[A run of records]
╭──
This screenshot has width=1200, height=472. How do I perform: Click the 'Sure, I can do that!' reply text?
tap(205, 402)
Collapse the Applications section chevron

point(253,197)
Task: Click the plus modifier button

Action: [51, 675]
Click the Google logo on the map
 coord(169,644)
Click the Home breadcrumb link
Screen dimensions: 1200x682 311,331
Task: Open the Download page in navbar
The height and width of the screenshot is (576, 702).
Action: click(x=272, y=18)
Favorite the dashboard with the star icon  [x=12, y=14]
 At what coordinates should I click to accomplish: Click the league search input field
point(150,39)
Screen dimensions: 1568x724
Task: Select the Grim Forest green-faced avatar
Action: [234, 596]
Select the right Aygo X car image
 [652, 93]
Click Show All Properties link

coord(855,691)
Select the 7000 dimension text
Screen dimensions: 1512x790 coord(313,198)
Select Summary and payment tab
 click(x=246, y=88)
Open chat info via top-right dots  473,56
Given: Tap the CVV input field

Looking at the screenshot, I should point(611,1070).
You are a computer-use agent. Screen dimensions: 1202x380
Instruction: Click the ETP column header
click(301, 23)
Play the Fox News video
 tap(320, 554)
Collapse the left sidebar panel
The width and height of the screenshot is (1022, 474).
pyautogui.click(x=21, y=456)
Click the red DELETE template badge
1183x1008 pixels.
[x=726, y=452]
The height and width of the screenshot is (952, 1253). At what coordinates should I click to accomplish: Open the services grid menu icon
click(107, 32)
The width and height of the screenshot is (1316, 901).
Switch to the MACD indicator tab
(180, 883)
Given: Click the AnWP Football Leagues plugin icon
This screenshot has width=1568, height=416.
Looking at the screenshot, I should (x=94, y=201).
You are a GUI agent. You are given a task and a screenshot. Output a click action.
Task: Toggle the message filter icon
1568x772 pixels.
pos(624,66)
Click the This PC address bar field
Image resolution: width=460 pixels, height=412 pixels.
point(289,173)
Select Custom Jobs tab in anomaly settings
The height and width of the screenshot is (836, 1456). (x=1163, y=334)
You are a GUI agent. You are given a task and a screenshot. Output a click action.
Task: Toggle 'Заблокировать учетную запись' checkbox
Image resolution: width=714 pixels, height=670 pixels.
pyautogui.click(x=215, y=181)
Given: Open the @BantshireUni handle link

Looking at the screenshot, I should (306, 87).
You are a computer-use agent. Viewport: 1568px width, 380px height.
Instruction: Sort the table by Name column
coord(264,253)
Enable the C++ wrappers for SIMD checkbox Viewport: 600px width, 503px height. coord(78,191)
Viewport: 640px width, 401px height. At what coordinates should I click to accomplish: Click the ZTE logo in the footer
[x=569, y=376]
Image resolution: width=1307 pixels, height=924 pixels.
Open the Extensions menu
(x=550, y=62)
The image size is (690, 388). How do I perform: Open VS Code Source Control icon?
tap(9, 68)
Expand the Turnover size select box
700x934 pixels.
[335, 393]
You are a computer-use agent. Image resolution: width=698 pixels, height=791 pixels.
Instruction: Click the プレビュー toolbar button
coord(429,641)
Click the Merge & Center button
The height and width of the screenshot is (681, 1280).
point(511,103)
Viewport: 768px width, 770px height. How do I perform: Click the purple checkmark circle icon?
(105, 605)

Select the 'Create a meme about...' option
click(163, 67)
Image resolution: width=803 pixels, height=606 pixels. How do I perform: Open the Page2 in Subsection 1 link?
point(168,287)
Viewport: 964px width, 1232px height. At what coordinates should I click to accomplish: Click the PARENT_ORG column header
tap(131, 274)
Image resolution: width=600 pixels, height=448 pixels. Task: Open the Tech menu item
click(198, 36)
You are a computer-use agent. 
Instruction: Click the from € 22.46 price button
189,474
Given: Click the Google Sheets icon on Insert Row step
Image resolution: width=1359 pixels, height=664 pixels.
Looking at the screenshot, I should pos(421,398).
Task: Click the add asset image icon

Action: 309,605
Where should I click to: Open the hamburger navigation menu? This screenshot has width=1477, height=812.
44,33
╰──
What to do
Copy every one of the records above exactly as it appears.

Task output
This screenshot has width=1200, height=472. How do I perform: Click the 'Sure, I can do that!' reply text?
tap(205, 402)
Collapse the Applications section chevron

point(253,197)
Task: Click the plus modifier button

Action: [51, 675]
Click the Google logo on the map
 coord(169,644)
Click the Home breadcrumb link
Screen dimensions: 1200x682 311,331
Task: Open the Download page in navbar
The height and width of the screenshot is (576, 702).
Action: click(x=272, y=18)
Favorite the dashboard with the star icon  [x=12, y=14]
 At what coordinates should I click to accomplish: Click the league search input field
point(150,39)
Screen dimensions: 1568x724
Task: Select the Grim Forest green-faced avatar
Action: [234, 596]
Select the right Aygo X car image
 [652, 93]
Click Show All Properties link

coord(855,691)
Select the 7000 dimension text
Screen dimensions: 1512x790 coord(313,198)
Select Summary and payment tab
 click(x=246, y=88)
Open chat info via top-right dots  473,56
Given: Tap the CVV input field

Looking at the screenshot, I should point(611,1070).
You are a computer-use agent. Screen dimensions: 1202x380
Instruction: Click the ETP column header
click(301, 23)
Play the Fox News video
 tap(320, 554)
Collapse the left sidebar panel
The width and height of the screenshot is (1022, 474).
pyautogui.click(x=21, y=456)
Click the red DELETE template badge
1183x1008 pixels.
[x=726, y=452]
The height and width of the screenshot is (952, 1253). At what coordinates should I click to accomplish: Open the services grid menu icon
click(107, 32)
The width and height of the screenshot is (1316, 901).
Switch to the MACD indicator tab
(180, 883)
Given: Click the AnWP Football Leagues plugin icon
This screenshot has width=1568, height=416.
Looking at the screenshot, I should (x=94, y=201).
You are a GUI agent. You are given a task and a screenshot. Output a click action.
Task: Toggle the message filter icon
1568x772 pixels.
pos(624,66)
Click the This PC address bar field
Image resolution: width=460 pixels, height=412 pixels.
point(289,173)
Select Custom Jobs tab in anomaly settings
The height and width of the screenshot is (836, 1456). (x=1163, y=334)
You are a GUI agent. You are given a task and a screenshot. Output a click action.
Task: Toggle 'Заблокировать учетную запись' checkbox
Image resolution: width=714 pixels, height=670 pixels.
pyautogui.click(x=215, y=181)
Given: Open the @BantshireUni handle link

Looking at the screenshot, I should (306, 87).
You are a computer-use agent. Viewport: 1568px width, 380px height.
Instruction: Sort the table by Name column
coord(264,253)
Enable the C++ wrappers for SIMD checkbox Viewport: 600px width, 503px height. coord(78,191)
Viewport: 640px width, 401px height. At what coordinates should I click to accomplish: Click the ZTE logo in the footer
[x=569, y=376]
Image resolution: width=1307 pixels, height=924 pixels.
Open the Extensions menu
(x=550, y=62)
The image size is (690, 388). How do I perform: Open VS Code Source Control icon?
tap(9, 68)
Expand the Turnover size select box
700x934 pixels.
[335, 393]
You are a computer-use agent. Image resolution: width=698 pixels, height=791 pixels.
Instruction: Click the プレビュー toolbar button
coord(429,641)
Click the Merge & Center button
The height and width of the screenshot is (681, 1280).
point(511,103)
Viewport: 768px width, 770px height. How do I perform: Click the purple checkmark circle icon?
(105, 605)

Select the 'Create a meme about...' option
click(163, 67)
Image resolution: width=803 pixels, height=606 pixels. How do I perform: Open the Page2 in Subsection 1 link?
point(168,287)
Viewport: 964px width, 1232px height. At what coordinates should I click to accomplish: Click the PARENT_ORG column header
tap(131, 274)
Image resolution: width=600 pixels, height=448 pixels. Task: Open the Tech menu item
click(198, 36)
You are a computer-use agent. 
Instruction: Click the from € 22.46 price button
189,474
Given: Click the Google Sheets icon on Insert Row step
Image resolution: width=1359 pixels, height=664 pixels.
Looking at the screenshot, I should pos(421,398).
Task: Click the add asset image icon

Action: 309,605
Where should I click to: Open the hamburger navigation menu? This screenshot has width=1477, height=812.
44,33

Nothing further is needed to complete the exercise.